I prefer to keep bettas in bowls, vases, nanos, pickle jars because I've always had better luck with them in small unheated, unfiltered containers. After breeding bettas for 10 years I gave it up because my fiance did not appreciate 100 to 300 bettas in a room at any given time. I did water changes once a month and had fish live 6 years.


----------



## mistergreen (Dec 9, 2006)

The short fin bettas , yes.. But the Long fins shouldn't be in a strong current tank.


----------



## NJAquaBarren (Sep 16, 2009)

Mine did ok for 9 months, but it's a big tank for a beta (84g) and he could always find slow spots, especially on the intake side.

Every once in a while he'd get near an outflow and woosh....like an umbrella in a hurricane!


----------



## Eden Marel (Jan 28, 2010)

I tried, but my betta became very unhappy and it seemed like he was struggling to get up to breath air and find his food. So I ended up returning the filter and got an Aquaclear instead, wouldn't recommend currents for long tail types, maybe Plakats and Wild types only can tolerate it better since they have short tails.


----------



## kcrossley (Feb 22, 2010)

NJAquaBarren said:


> Every once in a while he'd get near an outflow and woosh....like an umbrella in a hurricane!


I hate to laugh, but mine did that a few times too. Must have felt like a rollercoaster ride. He didn't seem to like it though.


----------



## wendyjo (Feb 20, 2009)

I agree with everyone else. Females can handle the current pretty well, but the males you get at a lps won't like it and it could affect their overall health.


----------



## snafuspyramid (May 27, 2010)

Well this morning I found him plastered onto the filter intake, looking exhausted.
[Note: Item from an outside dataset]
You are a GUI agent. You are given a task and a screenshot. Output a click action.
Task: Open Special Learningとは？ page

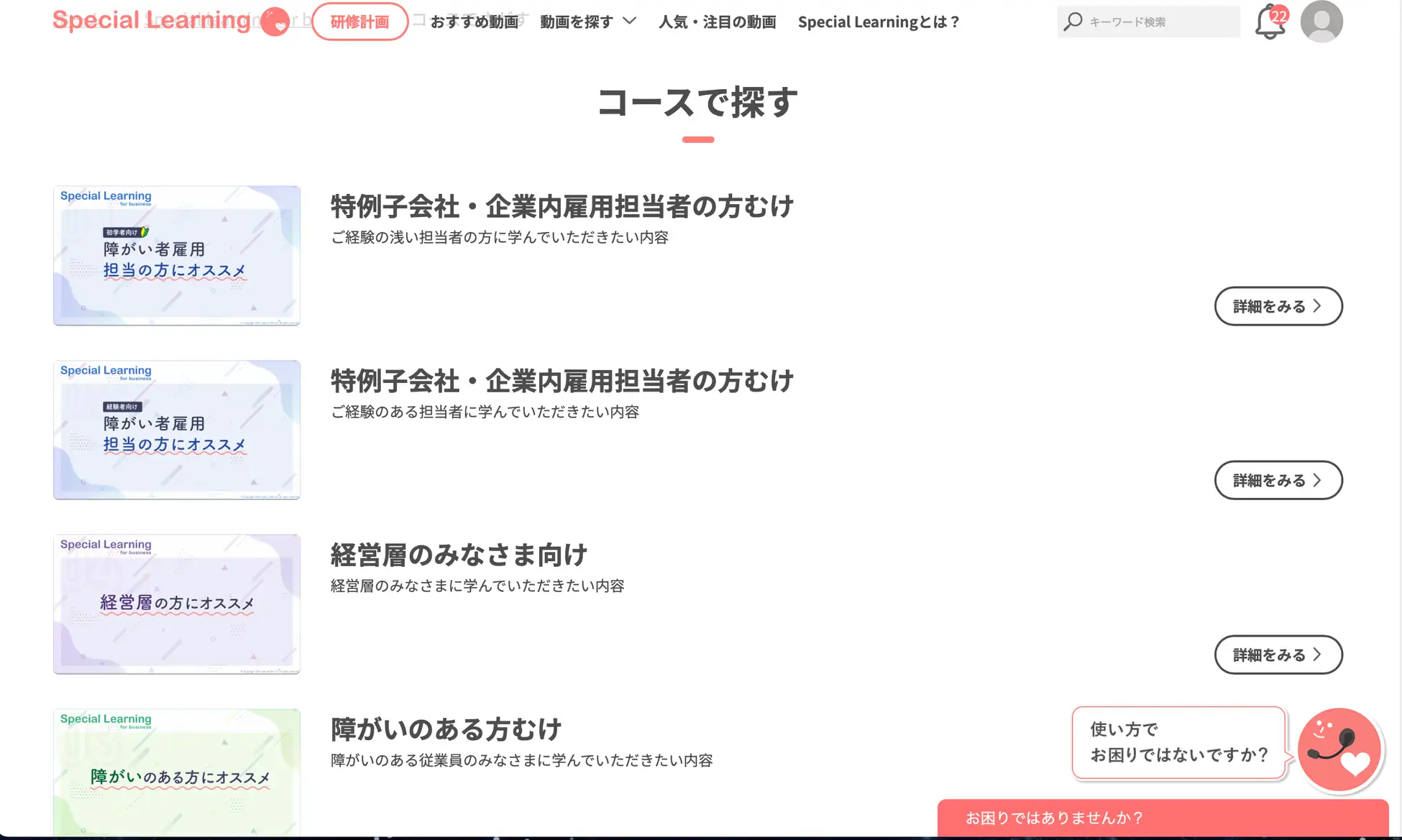(x=879, y=22)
I put him in a plastic seperator inside the tank, and he's since cheered up. I guess I'll just have to keep him in that.

I have had a short-fin betta in this tank before with no issues. But the long fin varieties - even crown tails - just aren't gonna hack it.

Cheers guys.


----------



## KShoes (Sep 29, 2009)

I have a betta in my 55 gallon community. When the tank is trimmed, he hangs out behind the filter outputs. When the plants are fully grown out, he likes to hang out at the bottom where the flow is dead.


----------



## kharma (Sep 20, 2010)

I have a naughty beta that picked on my tetras so he went into the high flow tank with different fish. He does alright just doesn't like the other fish picking his fins. He seems ok other than that. Still the same color and everything as he was when i put him in there. I enjoy watching him get blasted across the tank every once in a while though >


----------



## ShortFin (Dec 27, 2005)

I've kept short fin, long fin, and females in moderate (not even strong) current before and the result wasn't good. They got tired, sick, and eventually died.


----------



## Swan900 (Apr 27, 2010)

Ive tried keeping one of my male Splendens in a moderate current. He did manage to find dead spots in the tank where flow was low. But even still when he ventured out of those spots he was just swept around. IMO its affected it depressed the fish and he even lost a little bit of his appeitite. I moved him to a v.low current nano and he's 100 times more happier. Colours are more vibrant and appeitite is on top form  

Swan


----------



## snafuspyramid (May 27, 2010)

I've put him in a 5 gallon on my desk with a colony of cherry shrimp, and a baby bristlenose. To my surprise he leaves the shrimp alone, except when he finds them hiding in what is now HIS cave. There is almost no current here.

It's remarkable how active these fish are; he swims almost constantly. Keeping them in quart jars seems very cruel to me.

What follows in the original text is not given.